━━━ Excerpted records

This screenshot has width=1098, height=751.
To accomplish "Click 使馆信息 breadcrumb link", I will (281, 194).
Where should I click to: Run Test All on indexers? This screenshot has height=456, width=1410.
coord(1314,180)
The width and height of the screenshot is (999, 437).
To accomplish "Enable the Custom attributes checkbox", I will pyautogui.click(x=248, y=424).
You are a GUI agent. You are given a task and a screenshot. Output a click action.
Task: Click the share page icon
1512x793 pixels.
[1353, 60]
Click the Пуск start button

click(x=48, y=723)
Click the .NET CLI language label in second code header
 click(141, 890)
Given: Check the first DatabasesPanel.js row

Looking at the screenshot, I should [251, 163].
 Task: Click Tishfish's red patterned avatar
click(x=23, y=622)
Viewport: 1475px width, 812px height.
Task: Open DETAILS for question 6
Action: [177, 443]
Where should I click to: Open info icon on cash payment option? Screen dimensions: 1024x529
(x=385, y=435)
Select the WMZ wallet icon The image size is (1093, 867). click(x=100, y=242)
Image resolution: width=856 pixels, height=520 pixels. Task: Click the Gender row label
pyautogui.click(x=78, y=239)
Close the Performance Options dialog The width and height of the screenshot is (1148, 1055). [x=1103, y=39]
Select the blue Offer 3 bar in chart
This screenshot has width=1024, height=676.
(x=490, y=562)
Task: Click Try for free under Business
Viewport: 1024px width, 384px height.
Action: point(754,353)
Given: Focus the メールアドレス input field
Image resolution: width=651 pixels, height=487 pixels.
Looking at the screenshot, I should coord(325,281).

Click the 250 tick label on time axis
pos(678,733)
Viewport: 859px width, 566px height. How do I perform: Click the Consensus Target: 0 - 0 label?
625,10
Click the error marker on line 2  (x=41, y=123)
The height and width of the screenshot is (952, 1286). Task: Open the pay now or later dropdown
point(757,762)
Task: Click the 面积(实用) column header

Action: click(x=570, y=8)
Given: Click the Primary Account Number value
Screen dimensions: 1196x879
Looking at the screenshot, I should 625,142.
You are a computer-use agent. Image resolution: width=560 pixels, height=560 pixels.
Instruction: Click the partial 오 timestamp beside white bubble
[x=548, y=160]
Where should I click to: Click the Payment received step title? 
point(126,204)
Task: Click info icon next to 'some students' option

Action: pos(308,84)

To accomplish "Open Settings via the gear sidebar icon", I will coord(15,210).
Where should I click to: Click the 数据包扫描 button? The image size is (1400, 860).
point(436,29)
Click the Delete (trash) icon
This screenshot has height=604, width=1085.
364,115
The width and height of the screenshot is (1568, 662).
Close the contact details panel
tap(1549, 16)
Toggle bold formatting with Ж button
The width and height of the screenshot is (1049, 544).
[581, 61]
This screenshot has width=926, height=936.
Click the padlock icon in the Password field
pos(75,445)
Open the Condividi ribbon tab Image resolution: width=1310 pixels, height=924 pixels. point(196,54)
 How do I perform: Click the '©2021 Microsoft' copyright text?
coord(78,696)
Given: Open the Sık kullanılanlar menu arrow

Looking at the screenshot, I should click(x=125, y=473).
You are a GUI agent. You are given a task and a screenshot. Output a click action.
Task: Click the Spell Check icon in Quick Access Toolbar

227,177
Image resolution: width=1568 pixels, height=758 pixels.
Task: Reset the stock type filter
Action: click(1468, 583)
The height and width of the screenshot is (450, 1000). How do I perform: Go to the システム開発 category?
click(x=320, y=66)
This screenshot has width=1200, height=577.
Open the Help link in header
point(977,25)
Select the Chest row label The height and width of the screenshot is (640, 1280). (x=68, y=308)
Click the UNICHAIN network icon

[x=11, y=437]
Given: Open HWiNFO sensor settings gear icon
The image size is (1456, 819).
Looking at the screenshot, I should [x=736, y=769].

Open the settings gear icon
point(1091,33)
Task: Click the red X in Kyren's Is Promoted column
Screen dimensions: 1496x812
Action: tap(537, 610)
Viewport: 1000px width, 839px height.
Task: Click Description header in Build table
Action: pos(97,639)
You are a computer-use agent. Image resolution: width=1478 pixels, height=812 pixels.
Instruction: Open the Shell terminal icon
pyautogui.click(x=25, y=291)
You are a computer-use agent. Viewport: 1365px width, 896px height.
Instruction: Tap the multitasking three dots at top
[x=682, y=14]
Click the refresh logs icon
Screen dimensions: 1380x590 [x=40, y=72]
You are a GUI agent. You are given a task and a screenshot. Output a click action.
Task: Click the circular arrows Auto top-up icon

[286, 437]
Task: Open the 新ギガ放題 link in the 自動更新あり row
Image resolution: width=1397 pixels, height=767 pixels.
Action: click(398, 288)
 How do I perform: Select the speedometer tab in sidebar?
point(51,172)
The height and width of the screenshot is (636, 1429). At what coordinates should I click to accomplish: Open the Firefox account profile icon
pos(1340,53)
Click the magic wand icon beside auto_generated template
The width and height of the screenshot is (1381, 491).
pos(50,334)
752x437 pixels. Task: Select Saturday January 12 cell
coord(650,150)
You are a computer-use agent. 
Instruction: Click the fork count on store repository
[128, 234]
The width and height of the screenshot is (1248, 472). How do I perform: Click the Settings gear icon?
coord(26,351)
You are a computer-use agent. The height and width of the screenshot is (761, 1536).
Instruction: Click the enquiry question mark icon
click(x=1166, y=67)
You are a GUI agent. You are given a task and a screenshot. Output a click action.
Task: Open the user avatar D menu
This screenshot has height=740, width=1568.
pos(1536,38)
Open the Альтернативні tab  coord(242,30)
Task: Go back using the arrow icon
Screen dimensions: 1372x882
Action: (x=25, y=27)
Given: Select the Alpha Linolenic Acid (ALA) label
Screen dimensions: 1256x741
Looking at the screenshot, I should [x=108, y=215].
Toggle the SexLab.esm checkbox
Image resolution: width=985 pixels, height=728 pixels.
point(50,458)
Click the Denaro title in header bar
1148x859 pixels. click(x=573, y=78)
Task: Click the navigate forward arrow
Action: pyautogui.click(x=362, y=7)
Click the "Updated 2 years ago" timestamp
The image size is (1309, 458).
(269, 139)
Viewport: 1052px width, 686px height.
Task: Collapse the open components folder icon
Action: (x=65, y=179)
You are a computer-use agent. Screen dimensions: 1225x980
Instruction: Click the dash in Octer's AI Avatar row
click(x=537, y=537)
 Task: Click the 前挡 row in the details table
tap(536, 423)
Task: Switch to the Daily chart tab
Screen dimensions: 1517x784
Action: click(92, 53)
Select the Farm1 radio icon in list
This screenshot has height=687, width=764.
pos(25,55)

━━━━━━

Please quote all of the records above word for word, with nothing changed.

This screenshot has width=1098, height=751.
To accomplish "Click 使馆信息 breadcrumb link", I will (281, 194).
Where should I click to: Run Test All on indexers? This screenshot has height=456, width=1410.
coord(1314,180)
The width and height of the screenshot is (999, 437).
To accomplish "Enable the Custom attributes checkbox", I will pyautogui.click(x=248, y=424).
You are a GUI agent. You are given a task and a screenshot. Output a click action.
Task: Click the share page icon
1512x793 pixels.
[1353, 60]
Click the Пуск start button

click(x=48, y=723)
Click the .NET CLI language label in second code header
 click(141, 890)
Given: Check the first DatabasesPanel.js row

Looking at the screenshot, I should [251, 163].
 Task: Click Tishfish's red patterned avatar
click(x=23, y=622)
Viewport: 1475px width, 812px height.
Task: Open DETAILS for question 6
Action: [177, 443]
Where should I click to: Open info icon on cash payment option? Screen dimensions: 1024x529
(x=385, y=435)
Select the WMZ wallet icon The image size is (1093, 867). click(x=100, y=242)
Image resolution: width=856 pixels, height=520 pixels. Task: Click the Gender row label
pyautogui.click(x=78, y=239)
Close the Performance Options dialog The width and height of the screenshot is (1148, 1055). [x=1103, y=39]
Select the blue Offer 3 bar in chart
This screenshot has width=1024, height=676.
(x=490, y=562)
Task: Click Try for free under Business
Viewport: 1024px width, 384px height.
Action: point(754,353)
Given: Focus the メールアドレス input field
Image resolution: width=651 pixels, height=487 pixels.
Looking at the screenshot, I should coord(325,281).

Click the 250 tick label on time axis
pos(678,733)
Viewport: 859px width, 566px height. How do I perform: Click the Consensus Target: 0 - 0 label?
625,10
Click the error marker on line 2  (x=41, y=123)
The height and width of the screenshot is (952, 1286). Task: Open the pay now or later dropdown
point(757,762)
Task: Click the 面积(实用) column header

Action: click(x=570, y=8)
Given: Click the Primary Account Number value
Screen dimensions: 1196x879
Looking at the screenshot, I should 625,142.
You are a computer-use agent. Image resolution: width=560 pixels, height=560 pixels.
Instruction: Click the partial 오 timestamp beside white bubble
[x=548, y=160]
Where should I click to: Click the Payment received step title? 
point(126,204)
Task: Click info icon next to 'some students' option

Action: pos(308,84)

To accomplish "Open Settings via the gear sidebar icon", I will coord(15,210).
Where should I click to: Click the 数据包扫描 button? The image size is (1400, 860).
point(436,29)
Click the Delete (trash) icon
This screenshot has height=604, width=1085.
364,115
The width and height of the screenshot is (1568, 662).
Close the contact details panel
tap(1549, 16)
Toggle bold formatting with Ж button
The width and height of the screenshot is (1049, 544).
[581, 61]
This screenshot has width=926, height=936.
Click the padlock icon in the Password field
pos(75,445)
Open the Condividi ribbon tab Image resolution: width=1310 pixels, height=924 pixels. point(196,54)
 How do I perform: Click the '©2021 Microsoft' copyright text?
coord(78,696)
Given: Open the Sık kullanılanlar menu arrow

Looking at the screenshot, I should click(x=125, y=473).
You are a GUI agent. You are given a task and a screenshot. Output a click action.
Task: Click the Spell Check icon in Quick Access Toolbar

227,177
Image resolution: width=1568 pixels, height=758 pixels.
Task: Reset the stock type filter
Action: click(1468, 583)
The height and width of the screenshot is (450, 1000). How do I perform: Go to the システム開発 category?
click(x=320, y=66)
This screenshot has width=1200, height=577.
Open the Help link in header
point(977,25)
Select the Chest row label The height and width of the screenshot is (640, 1280). (x=68, y=308)
Click the UNICHAIN network icon

[x=11, y=437]
Given: Open HWiNFO sensor settings gear icon
The image size is (1456, 819).
Looking at the screenshot, I should [x=736, y=769].

Open the settings gear icon
point(1091,33)
Task: Click the red X in Kyren's Is Promoted column
Screen dimensions: 1496x812
Action: tap(537, 610)
Viewport: 1000px width, 839px height.
Task: Click Description header in Build table
Action: pos(97,639)
You are a computer-use agent. Image resolution: width=1478 pixels, height=812 pixels.
Instruction: Open the Shell terminal icon
pyautogui.click(x=25, y=291)
You are a computer-use agent. Viewport: 1365px width, 896px height.
Instruction: Tap the multitasking three dots at top
[x=682, y=14]
Click the refresh logs icon
Screen dimensions: 1380x590 [x=40, y=72]
You are a GUI agent. You are given a task and a screenshot. Output a click action.
Task: Click the circular arrows Auto top-up icon

[286, 437]
Task: Open the 新ギガ放題 link in the 自動更新あり row
Image resolution: width=1397 pixels, height=767 pixels.
Action: click(398, 288)
 How do I perform: Select the speedometer tab in sidebar?
point(51,172)
The height and width of the screenshot is (636, 1429). At what coordinates should I click to accomplish: Open the Firefox account profile icon
pos(1340,53)
Click the magic wand icon beside auto_generated template
The width and height of the screenshot is (1381, 491).
pos(50,334)
752x437 pixels. Task: Select Saturday January 12 cell
coord(650,150)
You are a computer-use agent. 
Instruction: Click the fork count on store repository
[128, 234]
The width and height of the screenshot is (1248, 472). How do I perform: Click the Settings gear icon?
coord(26,351)
You are a computer-use agent. The height and width of the screenshot is (761, 1536).
Instruction: Click the enquiry question mark icon
click(x=1166, y=67)
You are a GUI agent. You are given a task and a screenshot. Output a click action.
Task: Open the user avatar D menu
This screenshot has height=740, width=1568.
pos(1536,38)
Open the Альтернативні tab  coord(242,30)
Task: Go back using the arrow icon
Screen dimensions: 1372x882
Action: (x=25, y=27)
Given: Select the Alpha Linolenic Acid (ALA) label
Screen dimensions: 1256x741
Looking at the screenshot, I should [x=108, y=215].
Toggle the SexLab.esm checkbox
Image resolution: width=985 pixels, height=728 pixels.
point(50,458)
Click the Denaro title in header bar
1148x859 pixels. click(x=573, y=78)
Task: Click the navigate forward arrow
Action: pyautogui.click(x=362, y=7)
Click the "Updated 2 years ago" timestamp
The image size is (1309, 458).
(269, 139)
Viewport: 1052px width, 686px height.
Task: Collapse the open components folder icon
Action: (x=65, y=179)
You are a computer-use agent. Screen dimensions: 1225x980
Instruction: Click the dash in Octer's AI Avatar row
click(x=537, y=537)
 Task: Click the 前挡 row in the details table
tap(536, 423)
Task: Switch to the Daily chart tab
Screen dimensions: 1517x784
Action: click(92, 53)
Select the Farm1 radio icon in list
This screenshot has height=687, width=764.
pos(25,55)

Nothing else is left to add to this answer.